Ah, la comptabilité ! Ah, les obligations déclaratives ! Tous ces petits tracas de la vie quotidienne d'une entreprise, qui ne laissent pas la place à l'erreur humaine, intention mauvaise ou pas, sont, depuis toujours, très critiqués. Et pourtant, il n'est pas question de simplifier ces dispositifs, mais plutôt de les complexifier davantage, en augmentant la charge administrative des sociétés pour permettre à l'administration d'en savoir plus, toujours plus. Cette dernière dirait que ces obligations facilitent le contrôle fiscal, et permettent à chacun de gagner du temps. Les entreprises diront qu'elles sont forcées de recourir à l'expertise de comptables et de fiscalistes uniquement dans le but de produire une déclaration de résultat, et qu'il s'agit d'une perte de temps et d'argent. Parmi la foule de déclarations fiscales à produire, pèse sur l'entreprise l'obligation de déclarer, séparément, les avantages en nature consentis à son personnel. Qui dit personnel pense au personnel salarié. Que nenni, répond le Conseil d'Etat ! Le personnel a une définition qui dépasse le contrat de travail, et comprend le dirigeant, qu'il soit salarié ou non, qu'il soit associé ou non, qu'il soit majoritaire ou non. Si les hommes sont tous égaux devant la mort, ils le sont aussi devant les obligations déclaratives. C'est ce que nous rappelle le Conseil d'Etat dans une décision du 26 décembre 2013. En l'espèce, une SARL, qui a pour activité le conseil financier et de gestion aux entreprises, a fait l'objet d'une vérification de comptabilité, à l'issue de laquelle l'administration fiscale a réintégré dans son bénéfice imposable des avantages occultes au profit de son gérant. Ce dernier a bénéficié d'un avantage en nature "logement", que la société a comptabilisé indistinctement dans ses frais généraux. Là se trouve l'erreur.
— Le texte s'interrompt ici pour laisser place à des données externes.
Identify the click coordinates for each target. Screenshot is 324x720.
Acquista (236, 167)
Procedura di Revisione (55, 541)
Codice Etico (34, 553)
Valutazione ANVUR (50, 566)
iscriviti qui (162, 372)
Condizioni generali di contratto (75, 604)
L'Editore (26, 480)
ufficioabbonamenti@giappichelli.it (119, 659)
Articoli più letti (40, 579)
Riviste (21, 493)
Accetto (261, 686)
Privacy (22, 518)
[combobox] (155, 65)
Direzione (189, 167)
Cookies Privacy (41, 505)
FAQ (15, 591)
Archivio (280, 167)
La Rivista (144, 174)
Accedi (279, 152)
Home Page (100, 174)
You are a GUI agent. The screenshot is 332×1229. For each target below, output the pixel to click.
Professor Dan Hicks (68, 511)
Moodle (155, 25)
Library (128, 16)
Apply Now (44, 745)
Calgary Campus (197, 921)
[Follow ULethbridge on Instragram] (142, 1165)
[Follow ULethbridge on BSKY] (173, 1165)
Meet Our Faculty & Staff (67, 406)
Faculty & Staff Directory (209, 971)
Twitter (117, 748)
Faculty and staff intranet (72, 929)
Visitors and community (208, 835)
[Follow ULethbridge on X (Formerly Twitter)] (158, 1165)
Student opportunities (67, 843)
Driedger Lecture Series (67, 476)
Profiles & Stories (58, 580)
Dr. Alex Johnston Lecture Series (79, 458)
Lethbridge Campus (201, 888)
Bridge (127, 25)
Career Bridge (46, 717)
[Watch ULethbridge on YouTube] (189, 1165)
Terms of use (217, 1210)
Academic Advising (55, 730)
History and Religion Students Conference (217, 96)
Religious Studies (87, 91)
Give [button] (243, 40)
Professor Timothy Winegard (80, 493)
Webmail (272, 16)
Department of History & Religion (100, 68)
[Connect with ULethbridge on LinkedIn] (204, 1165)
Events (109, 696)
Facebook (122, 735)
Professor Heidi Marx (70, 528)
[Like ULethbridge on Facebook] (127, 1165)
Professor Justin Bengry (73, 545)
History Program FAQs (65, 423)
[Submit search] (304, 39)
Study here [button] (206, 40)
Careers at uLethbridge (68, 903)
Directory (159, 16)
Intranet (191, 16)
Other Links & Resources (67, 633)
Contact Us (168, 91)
Dans un premier moyen, de peu d'intérêt, la société soutient que la question de l'avantage en nature "logement" consenti à son gérant majoritaire a été abordée avec celui-ci alors qu'il était en discussion avec un autre vérificateur dans le cadre du contrôle d'une autre société. Selon elle, ce sujet nécessitait un débat plus approfondi, ce qui a pour conséquence que la vérification de comptabilité dont elle a fait l'objet est irrégulière, faute de véritable débat oral et contradictoire. Ce moyen est écarté par le juge, qui constate que la question a été soulevée au moins une fois pendant le contrôle. Le débat oral et contradictoire a donc eu lieu.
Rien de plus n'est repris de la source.